Words move, music moves
Only in time.
[T S Eliot in ‘Four Quartets’]

In his Nobel Lecture ‘Crediting Poetry’ Seamus Heaney talked about his effort to make poems sound right; his ‘straining towards a strain……a musically satisfying order of sound’. Heaney was probably influenced by T S Eliot and his theory of the ‘auditory imagination’. According to this theory meaning is secondary to sounds and rhythms and these noises of poetry penetrate below consciousness invigorating every word. Both these poets were concerned with the question ‘What good is poetry?’, writing in the context of ‘The Troubles’ in Northern Ireland (Heaney) and the Second World War (Eliot) which is why they crop up in John Carey’s book What Good are the Arts?
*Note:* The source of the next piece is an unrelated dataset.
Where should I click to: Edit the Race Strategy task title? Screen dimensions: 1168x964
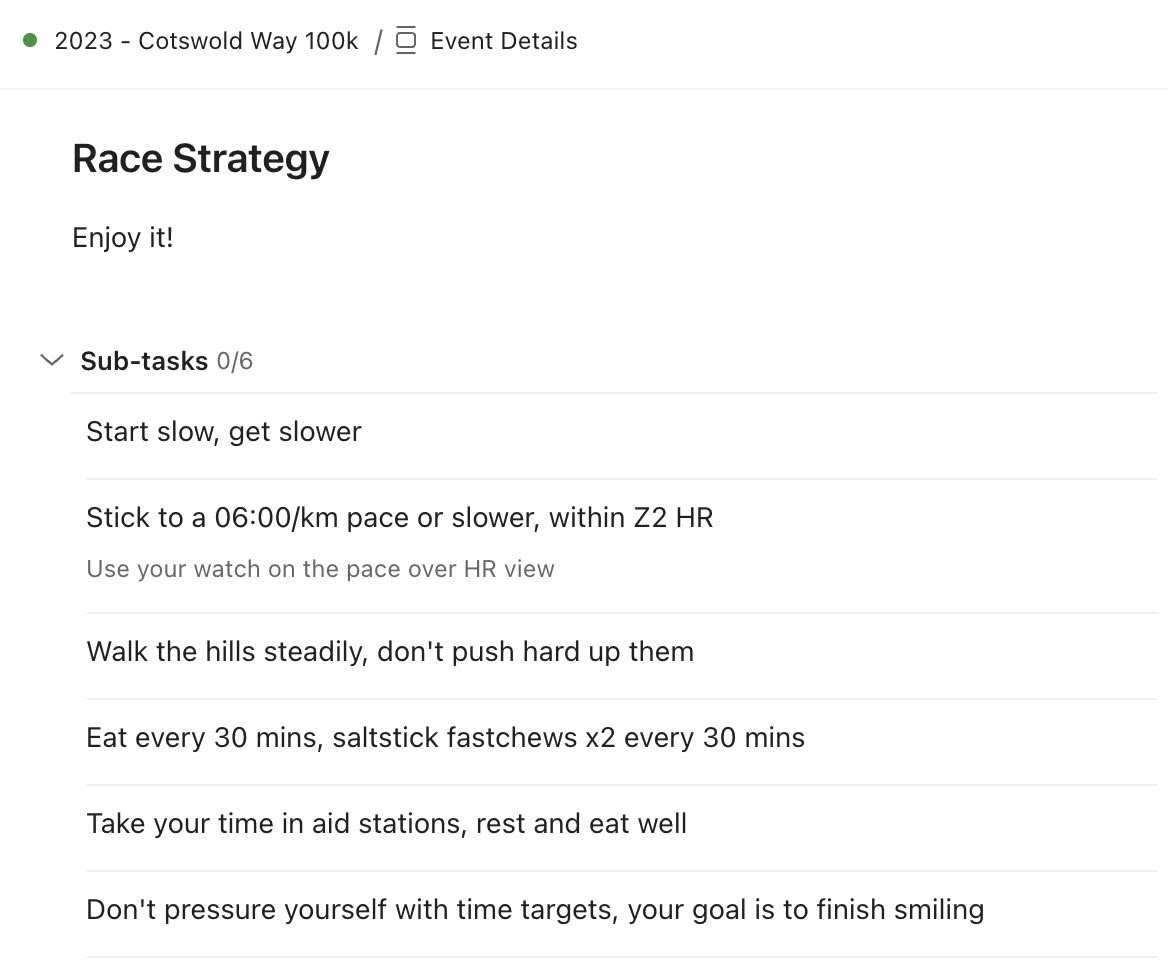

The idea of an ‘auditory imagination’ has a strong appeal to me both as a reader of poetry and someone who attempts to write in this genre. I can’t prove it scientifically but when I read some poems they evoke a response that is over and above, beyond, beneath (or wherever) the words on the page. Not surprisingly these poems include several of Eliot’s: parts of his ‘Four Quartets’, ‘The Hollow Men’, ‘La Figlia Che Piange’ and ‘Preludes’ to name but a few. I don’t make any extravagant claims as to the source of this experience but it is bound up with my passion for poetry and my preferences for one poet over another. My first readings of Robert Frost’s ‘Two Roads’ and Derek Mahon’s ‘Leaves’ were ‘Eureka’ moments. Neither do I claim to be anywhere near the same league as Heaney as a poet, but I know just what he means about straining towards ‘a musically satisfying order of sounds’; it’s what I am seeking when I craft a poem and I know the rare occasions I’ve found it.